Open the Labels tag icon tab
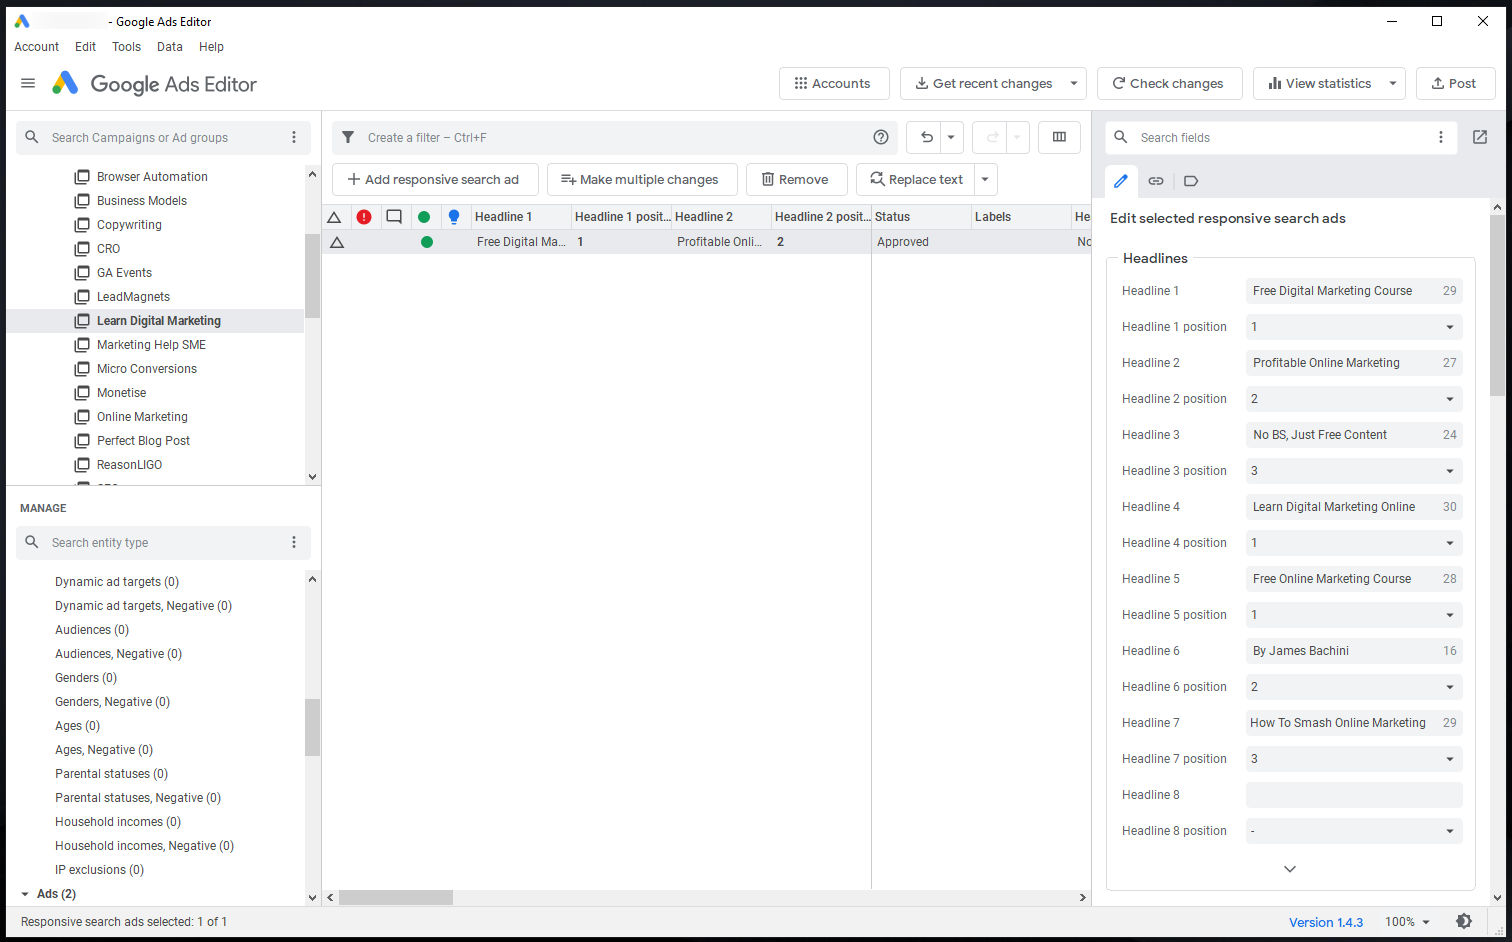 (x=1190, y=181)
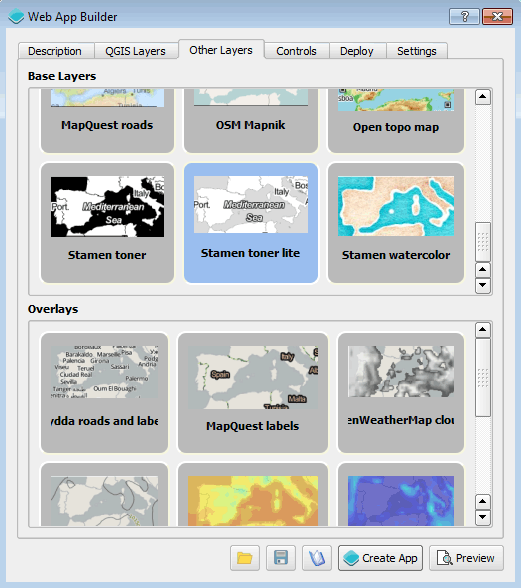Click Base Layers scrollbar top up arrow
Screen dimensions: 521x588
coord(483,97)
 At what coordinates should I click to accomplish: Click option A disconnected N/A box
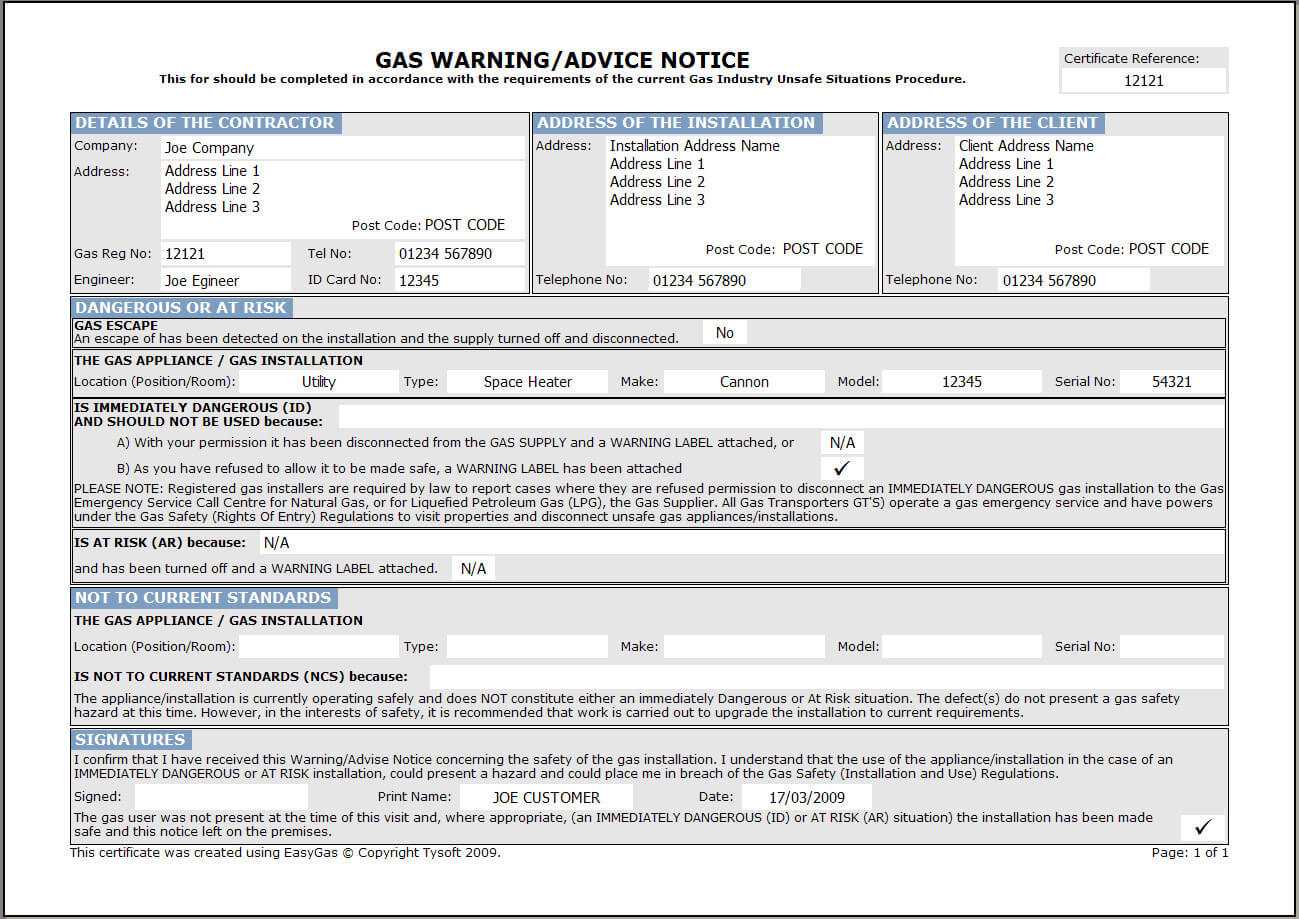[842, 442]

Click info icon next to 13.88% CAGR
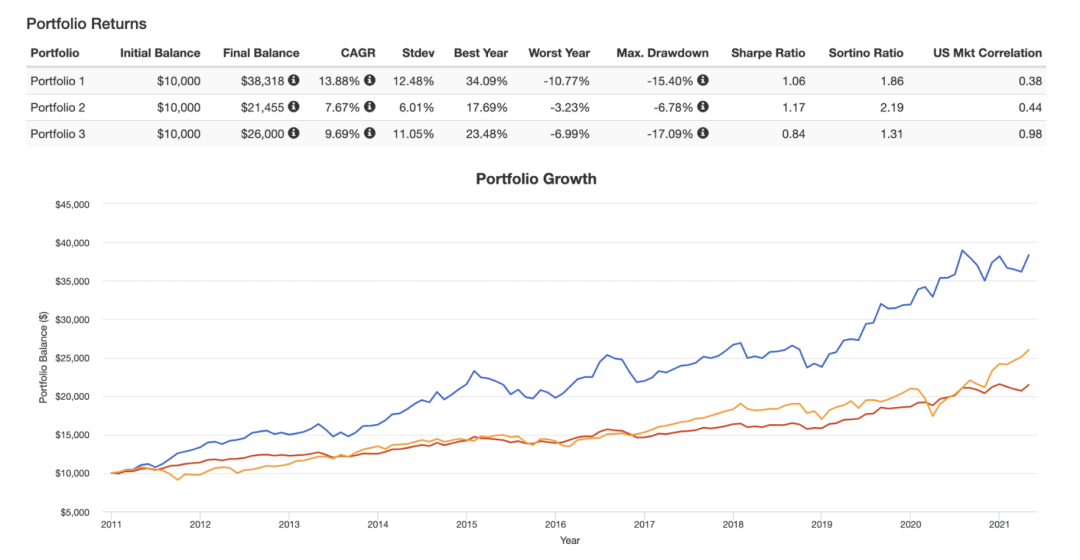pos(370,81)
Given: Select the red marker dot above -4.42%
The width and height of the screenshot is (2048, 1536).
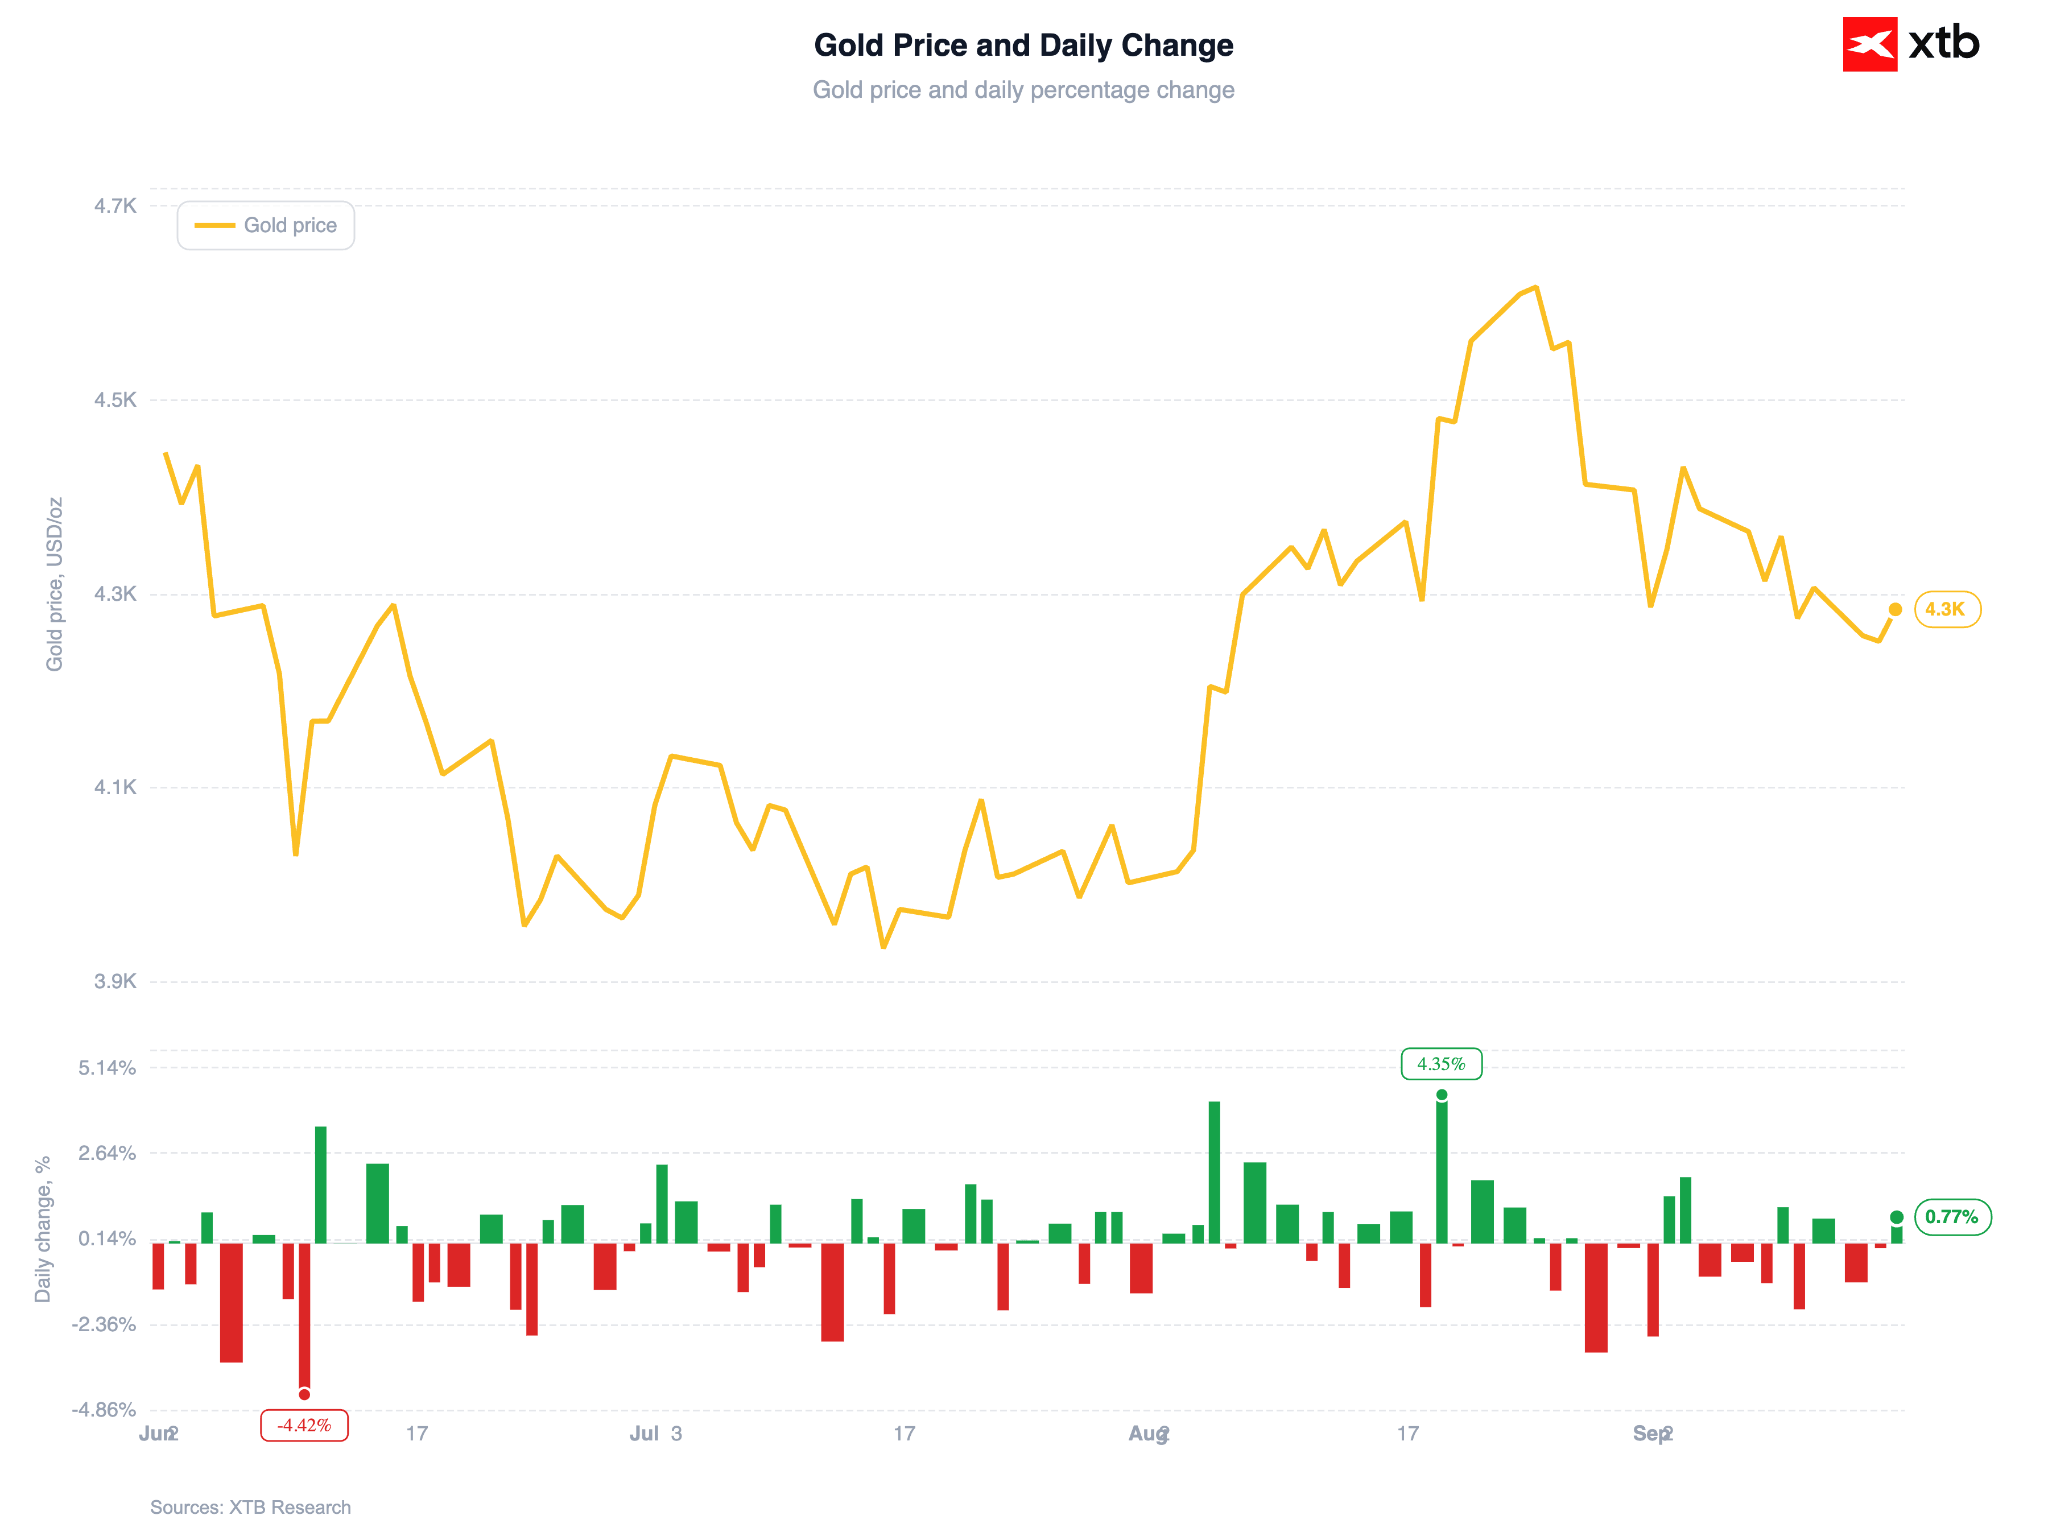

- [What is expected]: Starting at the line that contains "Click info icon next to 13.88% CAGR", please write out every line to the end of the entries, inclusive, copied exactly and with pictures omitted.

- [Solved problem]:
Click info icon next to 13.88% CAGR
pos(370,81)
Given: Select the red marker dot above -4.42%
The width and height of the screenshot is (2048, 1536).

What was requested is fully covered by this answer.